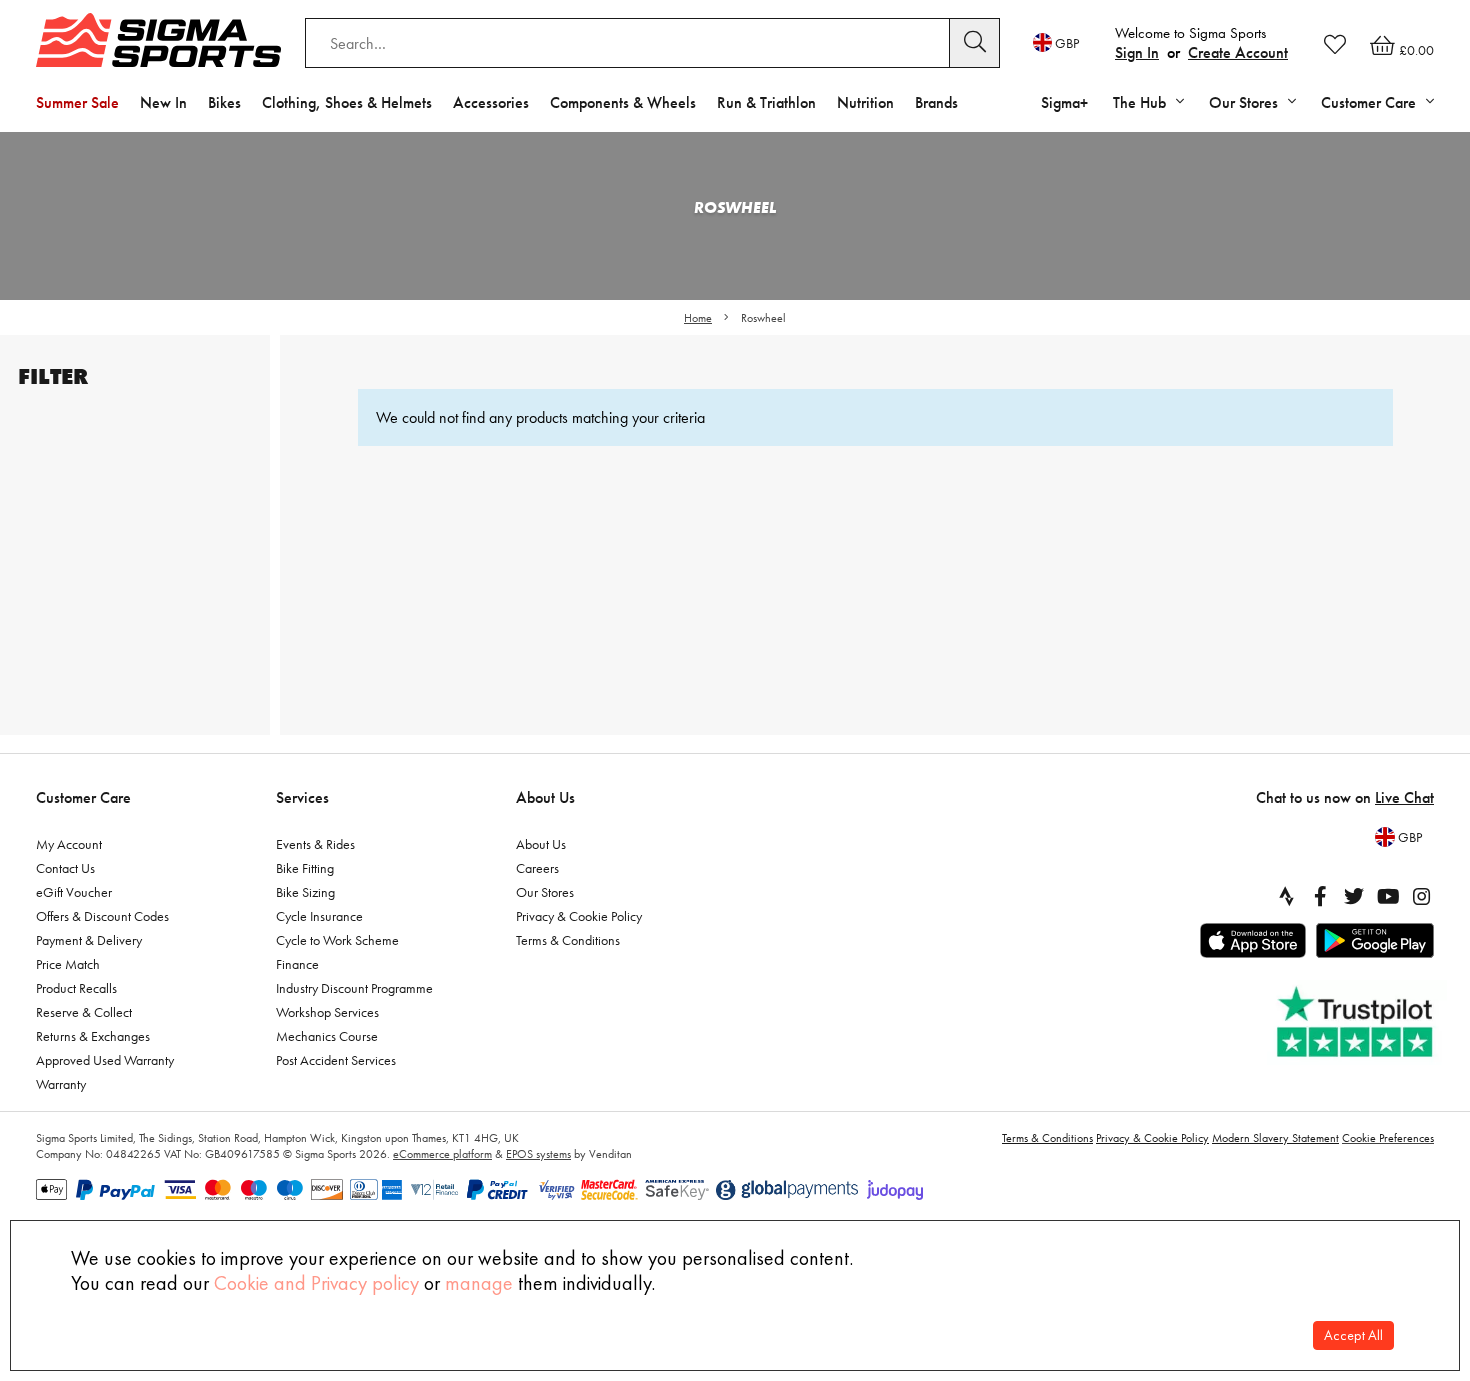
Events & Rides (315, 844)
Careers (537, 868)
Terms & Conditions (568, 940)
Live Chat (1404, 797)
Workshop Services (327, 1012)
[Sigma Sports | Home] (158, 40)
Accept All (1353, 1335)
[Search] (975, 43)
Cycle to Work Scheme (337, 940)
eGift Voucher (74, 892)
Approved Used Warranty (105, 1060)
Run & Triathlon (766, 102)
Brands (936, 102)
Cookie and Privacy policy (316, 1283)
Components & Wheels (623, 102)
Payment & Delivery (89, 940)
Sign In (1137, 52)
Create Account (1238, 52)
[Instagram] (1422, 896)
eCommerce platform (442, 1154)
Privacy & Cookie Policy (579, 916)
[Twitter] (1354, 896)
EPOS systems (538, 1154)
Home (698, 318)
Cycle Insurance (319, 916)
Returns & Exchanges (93, 1036)
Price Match (68, 964)
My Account (69, 844)
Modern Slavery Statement (1275, 1138)
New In (163, 102)
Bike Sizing (305, 892)
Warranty (61, 1084)
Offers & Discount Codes (102, 916)
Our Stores (545, 892)
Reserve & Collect (84, 1012)
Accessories (491, 102)
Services (302, 797)
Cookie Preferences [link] (1388, 1138)
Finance (297, 964)
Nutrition (865, 102)
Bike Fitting (305, 868)
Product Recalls (76, 988)
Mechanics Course (327, 1036)
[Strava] (1286, 896)
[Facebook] (1320, 896)
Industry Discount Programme (354, 988)
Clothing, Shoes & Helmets (347, 102)
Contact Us (65, 868)
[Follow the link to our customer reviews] (1357, 1022)
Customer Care (83, 797)
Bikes (224, 102)
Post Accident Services (336, 1060)
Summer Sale (77, 102)
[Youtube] (1388, 896)
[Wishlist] (1335, 44)
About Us (545, 797)
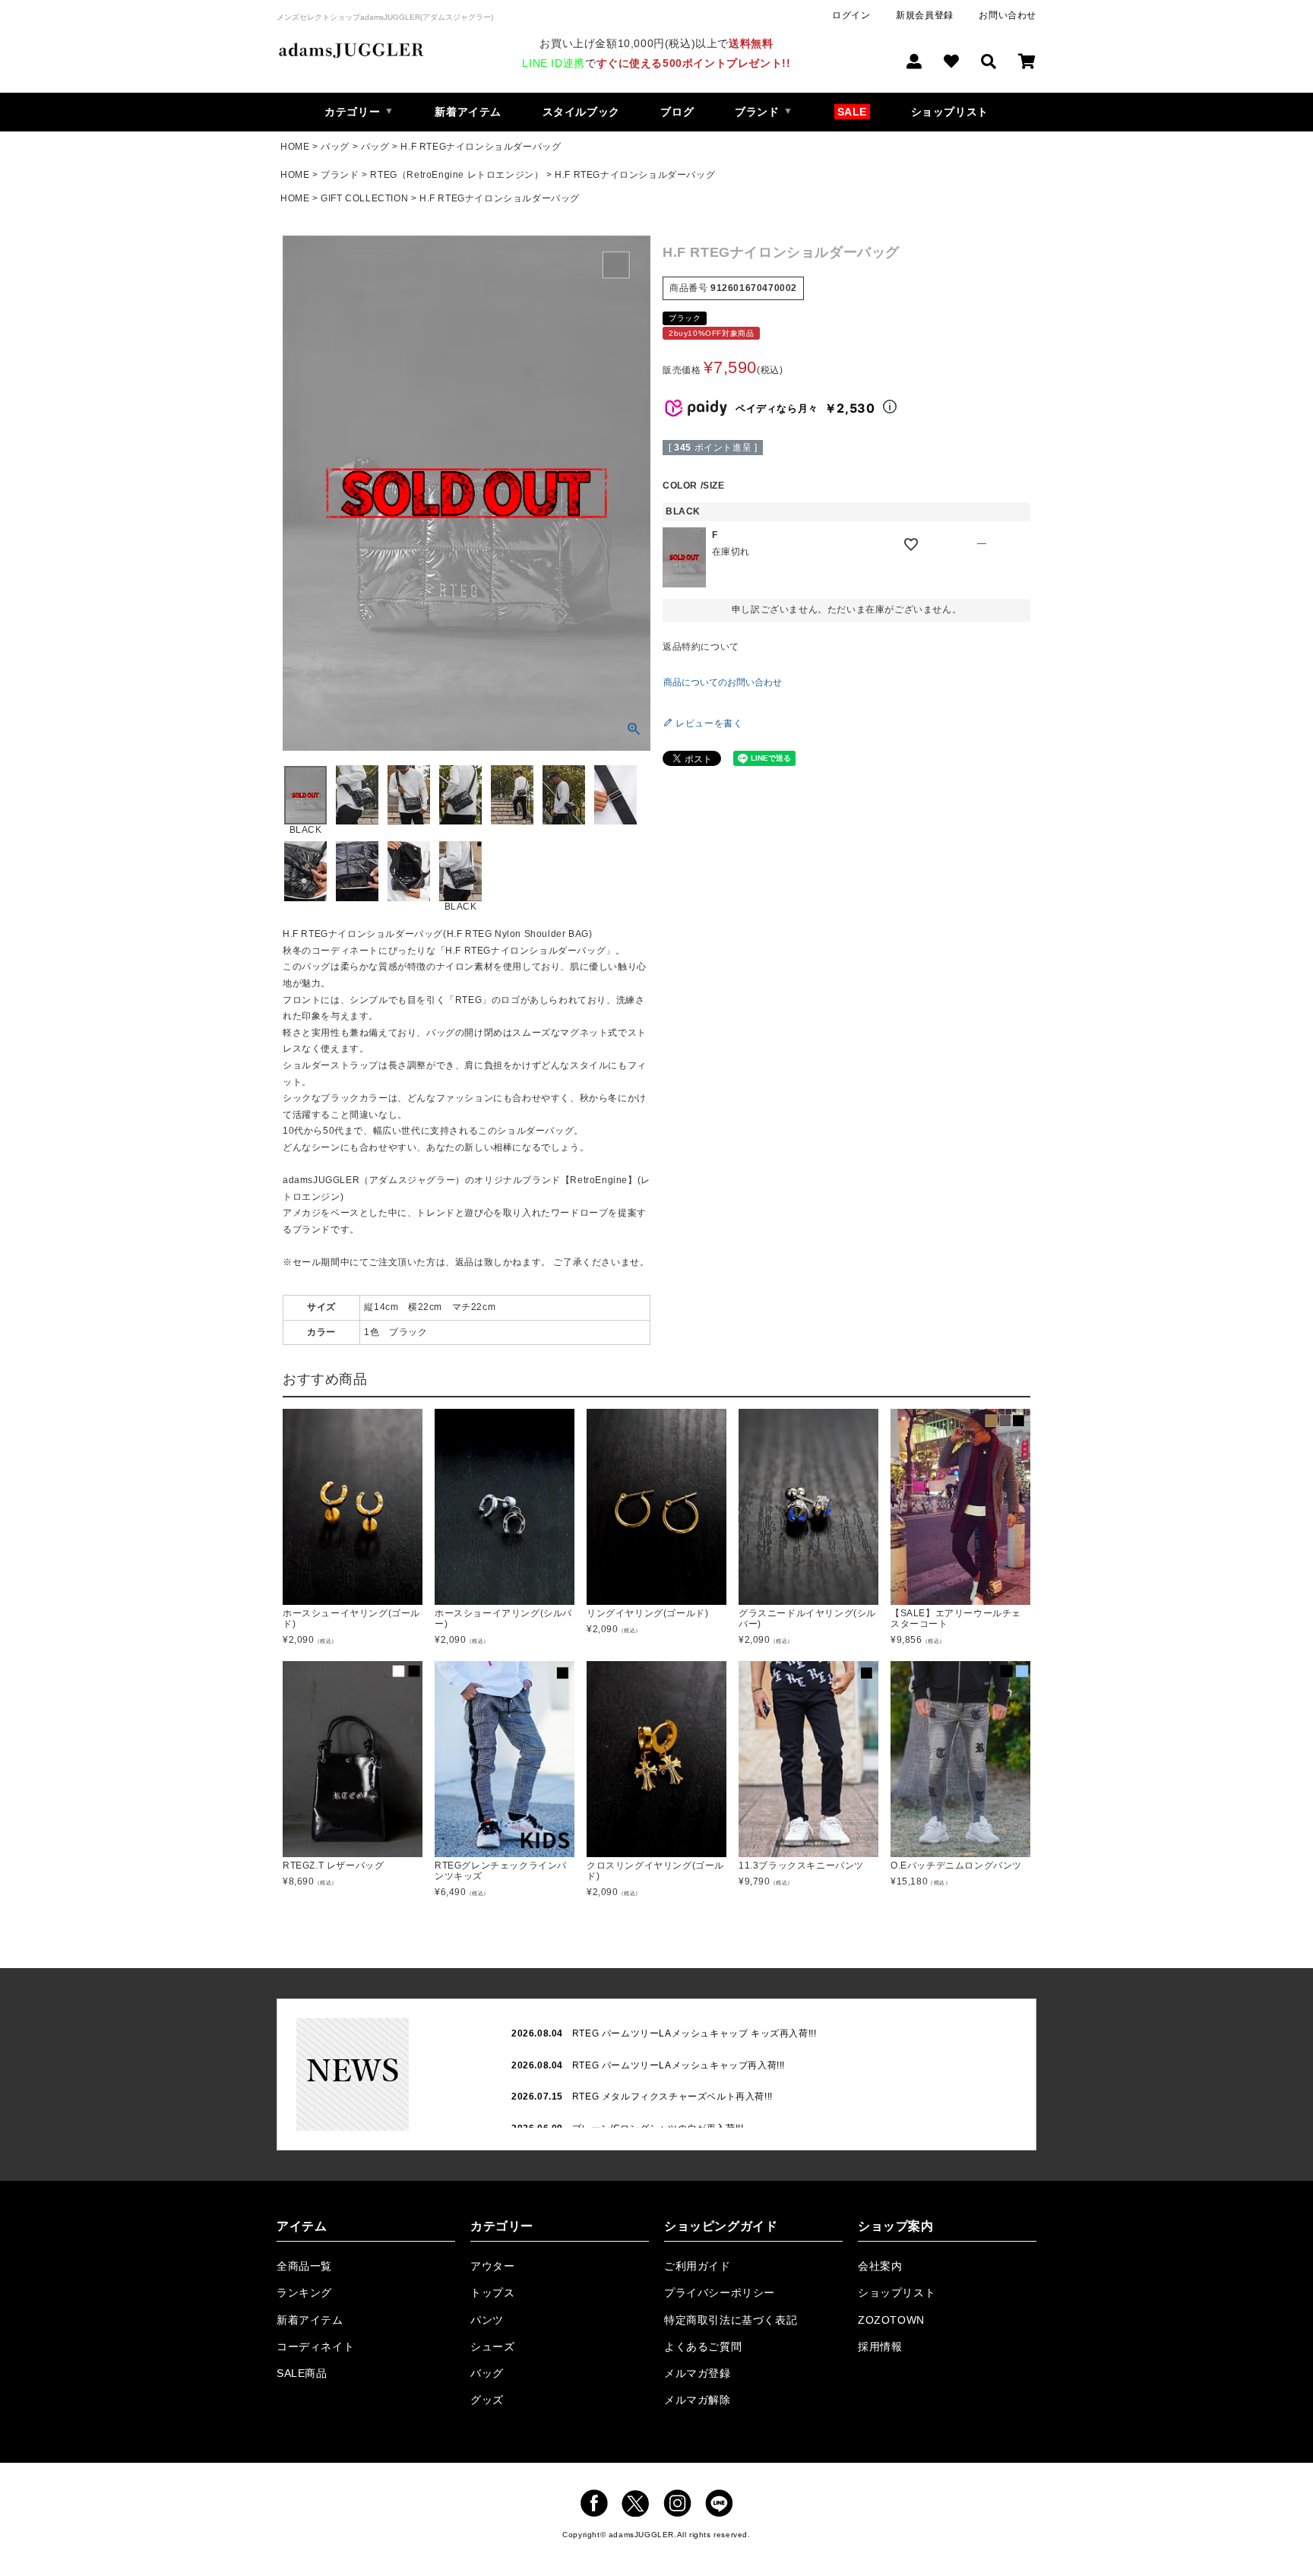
━━━━━━━━━━
Work instruction: Give back exactly the lines from the one with "Create Account (1238, 52)" through the end of the records above, inclusive, and omit any pictures.

Response:
Create Account (1238, 52)
[Instagram] (1422, 896)
eCommerce platform (442, 1154)
Privacy & Cookie Policy (579, 916)
[Twitter] (1354, 896)
EPOS systems (538, 1154)
Home (698, 318)
Cycle Insurance (319, 916)
Returns & Exchanges (93, 1036)
Price Match (68, 964)
My Account (69, 844)
Modern Slavery Statement (1275, 1138)
New In (163, 102)
Bike Sizing (305, 892)
Warranty (61, 1084)
Offers & Discount Codes (102, 916)
Our Stores (545, 892)
Reserve & Collect (84, 1012)
Accessories (491, 102)
Services (302, 797)
Cookie Preferences [link] (1388, 1138)
Finance (297, 964)
Nutrition (865, 102)
Bike Fitting (305, 868)
Product Recalls (76, 988)
Mechanics Course (327, 1036)
[Strava] (1286, 896)
[Facebook] (1320, 896)
Industry Discount Programme (354, 988)
Clothing, Shoes & Helmets (347, 102)
Contact Us (65, 868)
[Follow the link to our customer reviews] (1357, 1022)
Customer Care (83, 797)
Bikes (224, 102)
Post Accident Services (336, 1060)
Summer Sale (77, 102)
[Youtube] (1388, 896)
[Wishlist] (1335, 44)
About Us (545, 797)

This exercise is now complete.